#### WHAT YOU WILL DO
Revise the items from the line with "Screen dimensions: 790x462" through the line with "point(62,186)" by replacing "blank area" with "empty area" and leaving everything else unchanged. Return only those lines.
— Start of RECORDS TO PROCESS —
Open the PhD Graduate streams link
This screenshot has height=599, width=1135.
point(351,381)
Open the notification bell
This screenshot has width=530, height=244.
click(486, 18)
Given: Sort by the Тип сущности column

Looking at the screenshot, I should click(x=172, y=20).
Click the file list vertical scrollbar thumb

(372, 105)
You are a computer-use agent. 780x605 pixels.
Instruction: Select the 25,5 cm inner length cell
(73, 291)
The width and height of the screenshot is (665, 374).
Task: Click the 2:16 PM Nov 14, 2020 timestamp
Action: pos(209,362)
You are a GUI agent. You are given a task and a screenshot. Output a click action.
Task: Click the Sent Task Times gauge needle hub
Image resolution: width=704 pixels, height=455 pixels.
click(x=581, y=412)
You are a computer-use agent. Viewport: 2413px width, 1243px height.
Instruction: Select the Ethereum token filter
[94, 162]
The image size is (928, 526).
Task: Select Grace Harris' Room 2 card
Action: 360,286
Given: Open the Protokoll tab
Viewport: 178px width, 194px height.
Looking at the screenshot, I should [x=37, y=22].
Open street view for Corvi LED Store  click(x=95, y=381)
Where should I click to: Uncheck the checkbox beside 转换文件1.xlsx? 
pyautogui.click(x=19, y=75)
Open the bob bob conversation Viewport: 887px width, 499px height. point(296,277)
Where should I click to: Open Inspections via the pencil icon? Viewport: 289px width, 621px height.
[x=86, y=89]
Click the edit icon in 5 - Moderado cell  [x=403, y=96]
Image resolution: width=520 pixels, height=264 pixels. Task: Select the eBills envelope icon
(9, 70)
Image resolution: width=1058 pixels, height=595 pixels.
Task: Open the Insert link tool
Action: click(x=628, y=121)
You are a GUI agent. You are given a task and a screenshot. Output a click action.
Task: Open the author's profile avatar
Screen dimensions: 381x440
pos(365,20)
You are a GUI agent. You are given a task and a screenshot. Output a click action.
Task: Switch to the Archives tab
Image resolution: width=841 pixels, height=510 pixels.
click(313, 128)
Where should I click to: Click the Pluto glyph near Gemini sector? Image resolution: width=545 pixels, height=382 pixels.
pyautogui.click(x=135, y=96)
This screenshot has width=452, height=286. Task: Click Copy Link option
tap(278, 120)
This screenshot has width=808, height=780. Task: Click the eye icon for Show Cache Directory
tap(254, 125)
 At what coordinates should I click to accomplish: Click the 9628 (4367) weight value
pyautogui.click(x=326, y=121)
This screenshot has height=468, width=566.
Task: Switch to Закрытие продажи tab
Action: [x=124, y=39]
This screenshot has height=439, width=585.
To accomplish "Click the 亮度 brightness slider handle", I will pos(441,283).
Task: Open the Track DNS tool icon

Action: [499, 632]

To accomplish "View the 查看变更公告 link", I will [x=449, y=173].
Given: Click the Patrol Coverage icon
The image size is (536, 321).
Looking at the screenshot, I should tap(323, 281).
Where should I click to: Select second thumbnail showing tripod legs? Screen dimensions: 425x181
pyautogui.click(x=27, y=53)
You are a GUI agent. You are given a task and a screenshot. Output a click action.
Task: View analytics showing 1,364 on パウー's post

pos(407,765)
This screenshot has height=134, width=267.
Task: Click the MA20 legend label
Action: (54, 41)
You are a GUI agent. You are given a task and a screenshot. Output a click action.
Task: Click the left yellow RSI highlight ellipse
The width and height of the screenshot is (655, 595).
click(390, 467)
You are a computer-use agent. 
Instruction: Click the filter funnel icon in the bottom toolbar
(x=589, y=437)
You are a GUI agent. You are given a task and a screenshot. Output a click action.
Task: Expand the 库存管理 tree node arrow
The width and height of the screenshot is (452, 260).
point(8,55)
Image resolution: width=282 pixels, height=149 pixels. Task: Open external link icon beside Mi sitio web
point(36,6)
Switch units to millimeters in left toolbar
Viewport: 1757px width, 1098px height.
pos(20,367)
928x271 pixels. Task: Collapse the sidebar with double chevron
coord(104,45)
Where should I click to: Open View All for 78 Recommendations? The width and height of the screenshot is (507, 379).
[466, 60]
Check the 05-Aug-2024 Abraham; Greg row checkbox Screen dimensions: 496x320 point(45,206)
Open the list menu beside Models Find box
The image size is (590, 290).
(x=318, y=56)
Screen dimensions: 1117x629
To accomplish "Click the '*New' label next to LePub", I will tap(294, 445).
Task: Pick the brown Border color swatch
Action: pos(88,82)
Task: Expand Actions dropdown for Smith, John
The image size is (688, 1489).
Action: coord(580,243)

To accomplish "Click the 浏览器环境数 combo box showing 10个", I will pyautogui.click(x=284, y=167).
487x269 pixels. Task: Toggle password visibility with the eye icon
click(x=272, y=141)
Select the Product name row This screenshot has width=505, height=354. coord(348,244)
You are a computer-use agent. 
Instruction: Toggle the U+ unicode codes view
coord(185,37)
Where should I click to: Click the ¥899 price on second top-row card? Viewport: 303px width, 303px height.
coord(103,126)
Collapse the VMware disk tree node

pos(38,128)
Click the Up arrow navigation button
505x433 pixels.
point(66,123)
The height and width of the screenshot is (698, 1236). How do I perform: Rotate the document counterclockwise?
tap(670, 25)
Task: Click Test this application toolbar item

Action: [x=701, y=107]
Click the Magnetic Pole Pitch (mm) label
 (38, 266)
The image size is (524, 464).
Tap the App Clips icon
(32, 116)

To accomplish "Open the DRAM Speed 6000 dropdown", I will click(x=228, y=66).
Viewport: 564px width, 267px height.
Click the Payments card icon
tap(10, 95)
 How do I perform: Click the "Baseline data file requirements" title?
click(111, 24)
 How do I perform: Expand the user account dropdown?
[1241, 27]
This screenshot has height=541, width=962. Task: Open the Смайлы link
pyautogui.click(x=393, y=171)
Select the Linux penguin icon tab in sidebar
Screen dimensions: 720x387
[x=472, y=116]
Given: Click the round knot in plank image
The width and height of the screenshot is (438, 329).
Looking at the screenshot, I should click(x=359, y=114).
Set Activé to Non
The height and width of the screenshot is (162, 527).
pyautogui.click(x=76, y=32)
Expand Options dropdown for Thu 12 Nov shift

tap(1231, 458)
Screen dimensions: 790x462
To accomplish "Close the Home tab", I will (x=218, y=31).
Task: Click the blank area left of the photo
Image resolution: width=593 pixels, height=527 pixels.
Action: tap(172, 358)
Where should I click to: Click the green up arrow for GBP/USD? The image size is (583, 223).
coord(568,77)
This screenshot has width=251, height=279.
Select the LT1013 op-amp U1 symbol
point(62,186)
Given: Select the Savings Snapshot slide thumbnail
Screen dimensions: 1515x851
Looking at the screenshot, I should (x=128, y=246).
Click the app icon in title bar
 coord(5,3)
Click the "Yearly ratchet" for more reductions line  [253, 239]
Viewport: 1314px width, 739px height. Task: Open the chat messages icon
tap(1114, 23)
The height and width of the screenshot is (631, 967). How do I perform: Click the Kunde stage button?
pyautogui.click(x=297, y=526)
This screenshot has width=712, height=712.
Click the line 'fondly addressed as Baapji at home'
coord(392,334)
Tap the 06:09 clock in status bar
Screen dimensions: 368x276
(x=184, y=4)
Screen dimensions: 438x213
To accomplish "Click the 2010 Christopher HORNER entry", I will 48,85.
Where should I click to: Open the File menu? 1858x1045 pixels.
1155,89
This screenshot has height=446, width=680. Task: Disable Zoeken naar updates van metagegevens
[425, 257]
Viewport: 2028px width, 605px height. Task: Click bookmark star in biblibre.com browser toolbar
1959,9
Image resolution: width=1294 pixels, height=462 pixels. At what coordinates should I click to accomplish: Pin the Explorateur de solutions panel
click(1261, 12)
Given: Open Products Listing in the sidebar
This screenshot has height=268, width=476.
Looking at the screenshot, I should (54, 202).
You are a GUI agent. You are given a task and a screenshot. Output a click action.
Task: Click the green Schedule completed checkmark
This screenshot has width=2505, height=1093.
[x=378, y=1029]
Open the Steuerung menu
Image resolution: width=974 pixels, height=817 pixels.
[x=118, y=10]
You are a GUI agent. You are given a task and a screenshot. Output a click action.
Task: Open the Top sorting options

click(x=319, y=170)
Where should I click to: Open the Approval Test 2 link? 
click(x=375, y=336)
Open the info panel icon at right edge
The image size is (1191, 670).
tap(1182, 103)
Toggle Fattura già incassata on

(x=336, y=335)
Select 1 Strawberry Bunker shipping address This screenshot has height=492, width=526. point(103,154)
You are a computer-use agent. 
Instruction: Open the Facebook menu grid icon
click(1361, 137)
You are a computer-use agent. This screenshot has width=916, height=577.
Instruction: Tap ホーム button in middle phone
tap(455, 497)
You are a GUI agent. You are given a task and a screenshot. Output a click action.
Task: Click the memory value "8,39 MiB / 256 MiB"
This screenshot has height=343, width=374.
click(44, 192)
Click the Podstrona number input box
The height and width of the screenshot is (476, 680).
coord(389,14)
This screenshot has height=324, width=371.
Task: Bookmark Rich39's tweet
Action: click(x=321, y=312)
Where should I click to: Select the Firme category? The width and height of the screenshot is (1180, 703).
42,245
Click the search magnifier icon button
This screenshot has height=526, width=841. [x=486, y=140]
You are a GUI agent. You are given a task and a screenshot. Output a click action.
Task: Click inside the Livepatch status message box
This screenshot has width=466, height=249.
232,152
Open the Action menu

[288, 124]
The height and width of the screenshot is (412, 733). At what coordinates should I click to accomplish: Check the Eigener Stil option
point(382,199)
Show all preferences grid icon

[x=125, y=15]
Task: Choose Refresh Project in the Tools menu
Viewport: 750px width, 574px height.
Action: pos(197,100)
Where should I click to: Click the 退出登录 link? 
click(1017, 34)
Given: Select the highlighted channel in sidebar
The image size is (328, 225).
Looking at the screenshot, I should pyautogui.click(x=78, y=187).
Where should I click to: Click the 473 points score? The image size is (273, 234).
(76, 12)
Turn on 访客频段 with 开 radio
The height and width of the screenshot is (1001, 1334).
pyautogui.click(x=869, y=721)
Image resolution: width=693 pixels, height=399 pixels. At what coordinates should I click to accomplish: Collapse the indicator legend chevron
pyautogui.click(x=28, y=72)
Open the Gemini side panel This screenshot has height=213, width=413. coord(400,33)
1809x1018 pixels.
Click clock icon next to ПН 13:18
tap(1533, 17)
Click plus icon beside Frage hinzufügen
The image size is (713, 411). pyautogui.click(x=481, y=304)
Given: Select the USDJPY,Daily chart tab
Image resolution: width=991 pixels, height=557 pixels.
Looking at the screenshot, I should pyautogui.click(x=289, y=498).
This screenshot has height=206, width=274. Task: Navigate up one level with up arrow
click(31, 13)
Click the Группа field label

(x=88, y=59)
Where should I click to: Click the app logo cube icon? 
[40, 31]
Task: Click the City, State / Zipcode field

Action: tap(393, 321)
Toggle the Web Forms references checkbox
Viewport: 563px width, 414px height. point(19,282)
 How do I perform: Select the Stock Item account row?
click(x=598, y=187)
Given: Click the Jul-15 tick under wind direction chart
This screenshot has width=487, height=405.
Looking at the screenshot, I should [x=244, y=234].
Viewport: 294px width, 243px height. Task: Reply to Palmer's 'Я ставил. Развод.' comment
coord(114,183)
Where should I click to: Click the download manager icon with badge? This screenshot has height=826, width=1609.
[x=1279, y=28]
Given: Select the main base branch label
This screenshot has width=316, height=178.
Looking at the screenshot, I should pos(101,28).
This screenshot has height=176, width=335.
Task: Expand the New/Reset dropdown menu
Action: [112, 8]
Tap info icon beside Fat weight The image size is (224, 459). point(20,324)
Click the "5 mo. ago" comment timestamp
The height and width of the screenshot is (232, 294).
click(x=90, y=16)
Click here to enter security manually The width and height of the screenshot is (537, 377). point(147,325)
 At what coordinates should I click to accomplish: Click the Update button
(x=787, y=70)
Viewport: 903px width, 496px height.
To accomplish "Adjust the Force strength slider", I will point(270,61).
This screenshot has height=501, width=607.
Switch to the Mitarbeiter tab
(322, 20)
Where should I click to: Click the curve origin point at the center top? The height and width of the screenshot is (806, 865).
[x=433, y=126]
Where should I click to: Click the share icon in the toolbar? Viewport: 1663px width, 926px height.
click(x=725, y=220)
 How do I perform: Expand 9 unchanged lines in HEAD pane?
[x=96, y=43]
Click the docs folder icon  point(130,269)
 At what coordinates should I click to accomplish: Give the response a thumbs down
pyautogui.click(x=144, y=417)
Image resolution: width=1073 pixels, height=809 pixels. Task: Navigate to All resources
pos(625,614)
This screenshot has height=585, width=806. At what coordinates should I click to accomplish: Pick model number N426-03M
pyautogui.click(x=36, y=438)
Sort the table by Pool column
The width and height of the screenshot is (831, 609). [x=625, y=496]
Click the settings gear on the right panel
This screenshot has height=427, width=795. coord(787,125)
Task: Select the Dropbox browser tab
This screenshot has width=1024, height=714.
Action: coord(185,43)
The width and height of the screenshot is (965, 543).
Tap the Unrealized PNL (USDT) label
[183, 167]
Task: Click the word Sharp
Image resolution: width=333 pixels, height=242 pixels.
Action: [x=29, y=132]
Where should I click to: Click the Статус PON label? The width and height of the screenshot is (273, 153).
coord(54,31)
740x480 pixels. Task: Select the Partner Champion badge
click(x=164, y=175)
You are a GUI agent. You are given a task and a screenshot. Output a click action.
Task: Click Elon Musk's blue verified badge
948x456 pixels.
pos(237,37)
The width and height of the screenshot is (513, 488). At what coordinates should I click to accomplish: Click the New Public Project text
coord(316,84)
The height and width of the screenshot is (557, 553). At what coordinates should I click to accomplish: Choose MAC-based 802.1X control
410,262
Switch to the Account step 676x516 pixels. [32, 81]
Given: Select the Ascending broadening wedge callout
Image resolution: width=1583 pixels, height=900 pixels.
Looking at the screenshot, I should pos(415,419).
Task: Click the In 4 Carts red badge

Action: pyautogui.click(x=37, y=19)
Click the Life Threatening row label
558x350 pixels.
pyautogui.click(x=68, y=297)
— End of RECORDS TO PROCESS —
#### TASK ANSWER
Screen dimensions: 790x462
To accomplish "Close the Home tab", I will (x=218, y=31).
Task: Click the empty area left of the photo
Image resolution: width=593 pixels, height=527 pixels.
Action: tap(172, 358)
Where should I click to: Click the green up arrow for GBP/USD? The image size is (583, 223).
coord(568,77)
This screenshot has width=251, height=279.
Select the LT1013 op-amp U1 symbol
point(62,186)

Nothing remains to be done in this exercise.